Four Score with Shakespeare's Masterpiece

Bedlam, Lynn Redgrave Theater, New York, N.Y.
Saturday, February 15, 2014, "Premium Seats" at various locations
Directed by Eric Tucker

As the four actors wallow in dirt, dog-pile wrestling on the representation of Ophelia's grave, it hit me that we were watching playground theater. The three-hour event plays like four kids staging Hamlet on monkey bars, benches, and sandbox. "You play Rosencrantz and I'll play Guildenstern"; "No, you play Rosencrantz and I'll play Guildenstern." Now children, everybody will get to play Rosencrantz and Guildenstern.

In this metaphor, though, the "four kids" are supremely talented players who know their Shakespeare.

Actors in overcoats and stocking hoods hold flashlights casting lights onto their faces
From left, Bernardo (Tom O'Keefe), Horatio (Edmund Lewis), and Marcellus (Andrus Nichols) carry flashlights as they await an appearance of the ghost on Elsinore's battlements in the Bedlam production of Hamlet at the Lynn Redgrave Theater.

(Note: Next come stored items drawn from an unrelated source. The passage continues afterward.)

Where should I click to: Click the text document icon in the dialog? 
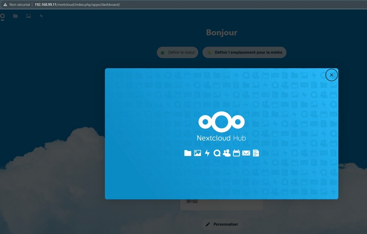point(256,153)
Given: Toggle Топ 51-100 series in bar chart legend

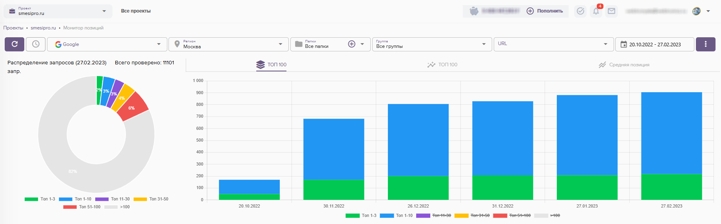Looking at the screenshot, I should coord(511,215).
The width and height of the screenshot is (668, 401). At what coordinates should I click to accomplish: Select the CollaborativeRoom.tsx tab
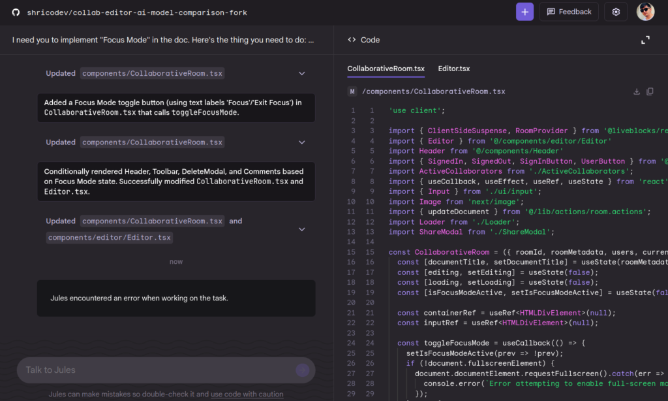[x=386, y=69]
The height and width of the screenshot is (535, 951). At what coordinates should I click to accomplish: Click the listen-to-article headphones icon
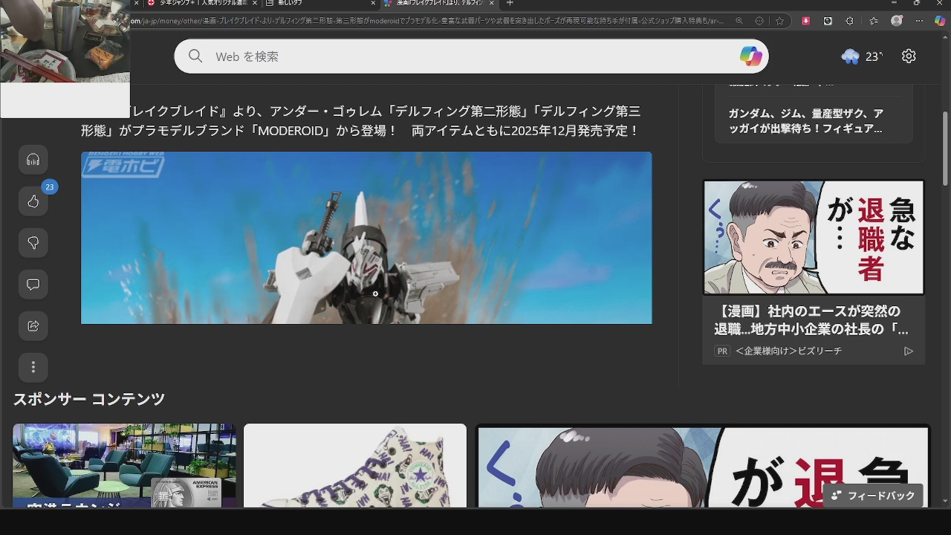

Photo by Jenny Anderson, Polk & Co.

This four-actor presentation of Hamlet by Bedlam at New York's Lynn Redgrave Theater, an Off-Broadway 300-seat studio theater in which the whole room becomes the stage and the audience merely players, is not a great Hamlet, but it is great theater and could very well be the most fun version of William Shakespeare's magnum opus you will ever see.
Bedlam's credo is theater "committed to the immediacy of the relationship between the actor and the audience." The project began with the other half of Bedlam's current Redgrave Theater repertoire, George Bernard Shaw's Saint Joan, and having brilliantly mastered that sprawling play as a foursome, the troupe seems to have adopted a "what else can we do?" audacity by taking on Hamlet.

This is, therefore, a new way to see Hamlet but not necessarily appropriate for someone without theatrical experience of the play. A novice is likely to be totally lost in the Rosencrantz and Guildenstern scenes, which become an extended insider joke in the fact that it doesn't matter who is playing which, so everybody plays them both. The final scene is a shell game during which you have to watch the hats as well as the actors. Tom O'Keefe plays Claudius and Osric, the latter wearing a bowler; Edmund Lewis plays Laertes and Horatio, the latter wearing an Irish cap. As the climactic catastrophe unfolds, actors and hats move about at variable speeds. For all the intelligent subtlety O'Keefe brings to his Claudius, his catching Osric's hat, Frisbeed from across the stage, while in character transition is his most arresting moment of the production.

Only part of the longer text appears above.